==== Data records ====
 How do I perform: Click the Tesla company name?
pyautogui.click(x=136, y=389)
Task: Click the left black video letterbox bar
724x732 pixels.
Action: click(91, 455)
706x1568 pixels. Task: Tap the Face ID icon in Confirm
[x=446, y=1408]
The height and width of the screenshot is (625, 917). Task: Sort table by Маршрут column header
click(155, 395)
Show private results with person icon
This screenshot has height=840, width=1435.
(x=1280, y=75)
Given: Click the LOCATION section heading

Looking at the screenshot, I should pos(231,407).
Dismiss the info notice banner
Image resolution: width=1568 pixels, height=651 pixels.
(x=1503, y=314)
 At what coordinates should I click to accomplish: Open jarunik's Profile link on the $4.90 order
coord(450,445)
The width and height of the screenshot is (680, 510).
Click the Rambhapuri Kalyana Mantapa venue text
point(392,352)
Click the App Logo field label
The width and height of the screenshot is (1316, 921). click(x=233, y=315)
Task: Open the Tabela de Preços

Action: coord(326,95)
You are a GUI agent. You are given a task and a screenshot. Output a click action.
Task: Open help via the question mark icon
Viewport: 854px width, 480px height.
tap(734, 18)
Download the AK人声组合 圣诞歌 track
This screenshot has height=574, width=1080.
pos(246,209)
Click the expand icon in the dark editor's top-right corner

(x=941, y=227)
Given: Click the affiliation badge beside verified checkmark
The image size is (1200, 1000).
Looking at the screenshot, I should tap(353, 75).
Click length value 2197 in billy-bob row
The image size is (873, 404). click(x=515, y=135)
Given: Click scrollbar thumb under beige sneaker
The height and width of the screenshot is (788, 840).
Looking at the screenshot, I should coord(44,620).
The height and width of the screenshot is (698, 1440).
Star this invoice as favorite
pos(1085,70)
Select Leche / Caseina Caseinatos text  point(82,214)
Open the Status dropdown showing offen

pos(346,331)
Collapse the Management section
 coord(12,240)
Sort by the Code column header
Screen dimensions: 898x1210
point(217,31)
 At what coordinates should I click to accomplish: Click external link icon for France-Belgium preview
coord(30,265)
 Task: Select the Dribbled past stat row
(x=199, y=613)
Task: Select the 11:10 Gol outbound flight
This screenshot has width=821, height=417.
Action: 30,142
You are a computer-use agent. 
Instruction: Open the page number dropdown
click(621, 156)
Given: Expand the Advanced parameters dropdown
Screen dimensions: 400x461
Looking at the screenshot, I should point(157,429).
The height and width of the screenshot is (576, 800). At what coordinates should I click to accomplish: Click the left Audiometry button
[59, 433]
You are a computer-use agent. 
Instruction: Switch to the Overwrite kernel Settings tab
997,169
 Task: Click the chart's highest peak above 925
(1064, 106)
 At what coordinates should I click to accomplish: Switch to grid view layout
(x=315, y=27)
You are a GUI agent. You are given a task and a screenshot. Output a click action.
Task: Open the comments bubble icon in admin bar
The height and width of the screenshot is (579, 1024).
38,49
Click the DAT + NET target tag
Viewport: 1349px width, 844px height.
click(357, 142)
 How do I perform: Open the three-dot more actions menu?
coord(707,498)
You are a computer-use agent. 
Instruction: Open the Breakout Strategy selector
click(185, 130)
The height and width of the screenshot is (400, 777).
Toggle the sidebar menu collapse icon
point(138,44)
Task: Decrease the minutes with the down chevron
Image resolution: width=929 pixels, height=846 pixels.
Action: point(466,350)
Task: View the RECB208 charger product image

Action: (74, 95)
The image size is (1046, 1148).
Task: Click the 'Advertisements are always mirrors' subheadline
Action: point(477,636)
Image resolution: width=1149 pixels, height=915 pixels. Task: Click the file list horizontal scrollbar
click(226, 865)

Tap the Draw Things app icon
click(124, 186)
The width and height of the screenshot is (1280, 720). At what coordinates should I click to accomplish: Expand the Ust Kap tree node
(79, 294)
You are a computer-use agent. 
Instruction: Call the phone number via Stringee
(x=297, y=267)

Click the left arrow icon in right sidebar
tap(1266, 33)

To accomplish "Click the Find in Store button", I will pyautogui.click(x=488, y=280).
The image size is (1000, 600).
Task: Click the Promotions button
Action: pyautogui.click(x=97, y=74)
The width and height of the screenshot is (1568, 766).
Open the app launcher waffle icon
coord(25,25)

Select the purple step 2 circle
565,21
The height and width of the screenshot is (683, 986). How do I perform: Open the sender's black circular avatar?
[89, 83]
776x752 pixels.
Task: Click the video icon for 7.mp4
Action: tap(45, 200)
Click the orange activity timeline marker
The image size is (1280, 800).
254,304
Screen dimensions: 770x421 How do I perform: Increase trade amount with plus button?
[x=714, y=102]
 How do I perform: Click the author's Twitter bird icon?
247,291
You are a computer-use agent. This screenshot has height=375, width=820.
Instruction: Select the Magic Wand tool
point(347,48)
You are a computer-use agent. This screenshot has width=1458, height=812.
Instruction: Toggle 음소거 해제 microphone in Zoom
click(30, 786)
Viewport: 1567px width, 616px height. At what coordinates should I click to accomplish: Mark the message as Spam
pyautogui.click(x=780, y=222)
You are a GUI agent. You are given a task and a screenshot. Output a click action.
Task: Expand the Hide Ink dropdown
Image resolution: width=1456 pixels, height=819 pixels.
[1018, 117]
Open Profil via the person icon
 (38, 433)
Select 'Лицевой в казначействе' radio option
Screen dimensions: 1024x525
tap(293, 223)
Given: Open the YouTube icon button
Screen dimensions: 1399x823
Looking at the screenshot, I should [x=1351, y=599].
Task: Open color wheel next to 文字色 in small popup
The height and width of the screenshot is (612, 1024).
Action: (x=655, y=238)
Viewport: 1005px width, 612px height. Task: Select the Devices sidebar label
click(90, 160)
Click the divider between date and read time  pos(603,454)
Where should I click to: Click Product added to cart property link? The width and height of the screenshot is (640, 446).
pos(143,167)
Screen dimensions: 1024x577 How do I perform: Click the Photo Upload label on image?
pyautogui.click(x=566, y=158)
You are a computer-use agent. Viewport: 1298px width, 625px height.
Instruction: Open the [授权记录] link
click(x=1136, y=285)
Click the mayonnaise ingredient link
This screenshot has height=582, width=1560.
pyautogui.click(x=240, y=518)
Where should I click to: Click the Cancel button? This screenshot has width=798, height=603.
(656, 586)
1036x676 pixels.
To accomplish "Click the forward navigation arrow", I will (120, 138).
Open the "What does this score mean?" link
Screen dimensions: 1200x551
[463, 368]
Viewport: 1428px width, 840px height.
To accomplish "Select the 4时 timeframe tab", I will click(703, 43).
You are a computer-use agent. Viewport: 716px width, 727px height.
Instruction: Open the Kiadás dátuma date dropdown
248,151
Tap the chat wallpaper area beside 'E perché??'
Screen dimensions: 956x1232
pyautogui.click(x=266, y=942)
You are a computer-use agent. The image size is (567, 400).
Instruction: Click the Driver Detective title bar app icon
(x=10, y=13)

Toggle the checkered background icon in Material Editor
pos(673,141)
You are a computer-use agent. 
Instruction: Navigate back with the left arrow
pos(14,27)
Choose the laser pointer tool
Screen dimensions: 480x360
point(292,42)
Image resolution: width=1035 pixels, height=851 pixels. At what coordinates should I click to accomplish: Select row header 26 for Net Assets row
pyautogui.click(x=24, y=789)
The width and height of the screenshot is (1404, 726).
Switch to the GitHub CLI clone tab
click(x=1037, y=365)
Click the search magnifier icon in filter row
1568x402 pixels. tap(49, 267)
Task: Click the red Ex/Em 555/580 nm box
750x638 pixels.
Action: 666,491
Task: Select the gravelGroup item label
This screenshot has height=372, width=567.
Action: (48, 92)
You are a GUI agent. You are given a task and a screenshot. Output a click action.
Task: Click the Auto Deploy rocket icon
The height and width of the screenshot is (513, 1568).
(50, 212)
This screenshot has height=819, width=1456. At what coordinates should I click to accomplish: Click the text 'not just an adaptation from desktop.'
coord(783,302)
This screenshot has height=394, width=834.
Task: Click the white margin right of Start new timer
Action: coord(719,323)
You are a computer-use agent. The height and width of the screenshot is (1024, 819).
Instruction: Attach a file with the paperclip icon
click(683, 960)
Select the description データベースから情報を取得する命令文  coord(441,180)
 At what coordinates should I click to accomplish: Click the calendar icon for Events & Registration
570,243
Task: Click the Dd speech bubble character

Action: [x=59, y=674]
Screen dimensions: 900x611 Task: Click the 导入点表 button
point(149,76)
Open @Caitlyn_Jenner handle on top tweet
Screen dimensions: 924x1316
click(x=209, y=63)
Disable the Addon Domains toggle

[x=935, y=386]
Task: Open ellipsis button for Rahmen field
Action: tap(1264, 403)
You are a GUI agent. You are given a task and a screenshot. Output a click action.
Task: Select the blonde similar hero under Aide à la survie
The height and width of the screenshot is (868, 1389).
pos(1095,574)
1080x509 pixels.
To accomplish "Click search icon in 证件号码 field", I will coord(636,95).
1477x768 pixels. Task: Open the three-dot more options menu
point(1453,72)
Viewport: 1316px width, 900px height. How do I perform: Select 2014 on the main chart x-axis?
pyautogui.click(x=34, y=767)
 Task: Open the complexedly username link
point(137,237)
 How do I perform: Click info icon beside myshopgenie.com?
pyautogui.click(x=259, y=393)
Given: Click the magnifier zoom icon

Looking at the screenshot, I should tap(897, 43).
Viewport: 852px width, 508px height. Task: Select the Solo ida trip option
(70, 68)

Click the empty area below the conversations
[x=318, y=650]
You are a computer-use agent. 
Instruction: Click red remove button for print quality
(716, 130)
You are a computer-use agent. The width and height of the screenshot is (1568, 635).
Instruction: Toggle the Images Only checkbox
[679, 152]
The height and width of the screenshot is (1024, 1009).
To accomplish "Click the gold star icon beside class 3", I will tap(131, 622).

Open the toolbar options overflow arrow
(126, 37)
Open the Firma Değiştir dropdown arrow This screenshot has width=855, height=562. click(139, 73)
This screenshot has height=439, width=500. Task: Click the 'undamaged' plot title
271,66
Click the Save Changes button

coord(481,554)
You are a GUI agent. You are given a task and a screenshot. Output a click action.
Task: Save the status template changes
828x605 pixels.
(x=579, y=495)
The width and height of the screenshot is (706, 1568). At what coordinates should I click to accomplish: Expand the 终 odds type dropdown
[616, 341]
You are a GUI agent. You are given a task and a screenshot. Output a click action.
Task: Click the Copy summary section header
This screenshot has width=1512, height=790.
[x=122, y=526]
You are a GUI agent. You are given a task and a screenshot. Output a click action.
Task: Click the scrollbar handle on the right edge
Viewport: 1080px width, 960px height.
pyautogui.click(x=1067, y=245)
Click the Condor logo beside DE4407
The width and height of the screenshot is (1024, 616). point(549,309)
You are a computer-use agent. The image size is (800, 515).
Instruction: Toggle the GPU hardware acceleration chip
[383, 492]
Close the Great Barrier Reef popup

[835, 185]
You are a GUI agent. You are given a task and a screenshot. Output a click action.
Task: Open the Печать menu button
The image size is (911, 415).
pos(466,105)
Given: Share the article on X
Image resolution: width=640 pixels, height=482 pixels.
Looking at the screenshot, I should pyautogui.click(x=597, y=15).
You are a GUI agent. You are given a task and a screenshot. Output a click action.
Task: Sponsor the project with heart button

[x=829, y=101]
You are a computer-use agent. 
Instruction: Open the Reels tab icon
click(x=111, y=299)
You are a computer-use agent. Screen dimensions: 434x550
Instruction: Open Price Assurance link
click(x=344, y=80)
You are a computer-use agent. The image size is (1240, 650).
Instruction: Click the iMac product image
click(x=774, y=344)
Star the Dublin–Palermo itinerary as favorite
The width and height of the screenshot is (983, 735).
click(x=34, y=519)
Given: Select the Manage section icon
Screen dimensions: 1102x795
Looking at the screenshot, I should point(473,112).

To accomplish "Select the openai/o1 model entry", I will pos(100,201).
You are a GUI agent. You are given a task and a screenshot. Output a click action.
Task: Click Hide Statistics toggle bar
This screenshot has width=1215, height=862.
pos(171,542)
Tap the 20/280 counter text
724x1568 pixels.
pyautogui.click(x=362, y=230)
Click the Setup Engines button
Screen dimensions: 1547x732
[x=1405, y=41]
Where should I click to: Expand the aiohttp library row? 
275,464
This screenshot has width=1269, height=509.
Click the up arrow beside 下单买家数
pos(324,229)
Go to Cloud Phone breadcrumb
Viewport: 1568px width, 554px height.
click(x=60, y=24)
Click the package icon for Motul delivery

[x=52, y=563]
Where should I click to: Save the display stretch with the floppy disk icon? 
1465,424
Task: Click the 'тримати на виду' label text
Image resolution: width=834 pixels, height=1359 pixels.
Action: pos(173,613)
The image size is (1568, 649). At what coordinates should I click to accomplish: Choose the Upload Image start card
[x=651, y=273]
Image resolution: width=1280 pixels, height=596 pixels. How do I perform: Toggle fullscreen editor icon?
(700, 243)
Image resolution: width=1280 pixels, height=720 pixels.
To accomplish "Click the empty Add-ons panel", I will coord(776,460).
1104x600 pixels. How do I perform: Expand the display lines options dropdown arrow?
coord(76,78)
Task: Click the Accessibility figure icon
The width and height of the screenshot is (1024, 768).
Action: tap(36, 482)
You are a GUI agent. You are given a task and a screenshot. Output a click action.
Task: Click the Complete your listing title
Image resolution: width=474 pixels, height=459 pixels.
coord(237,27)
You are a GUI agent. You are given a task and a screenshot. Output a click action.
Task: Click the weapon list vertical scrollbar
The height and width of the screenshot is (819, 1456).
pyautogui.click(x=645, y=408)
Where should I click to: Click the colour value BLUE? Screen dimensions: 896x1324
====
--- Task brief ---
Both the line containing "How do I perform: Open the three-dot" and the line containing "Task: Decrease the" belong in the answer. Print them and every line above that falls between them exactly, and no others.

--- Task result ---
 How do I perform: Open the three-dot more actions menu?
coord(707,498)
You are a computer-use agent. 
Instruction: Open the Breakout Strategy selector
click(185, 130)
The height and width of the screenshot is (400, 777).
Toggle the sidebar menu collapse icon
point(138,44)
Task: Decrease the minutes with the down chevron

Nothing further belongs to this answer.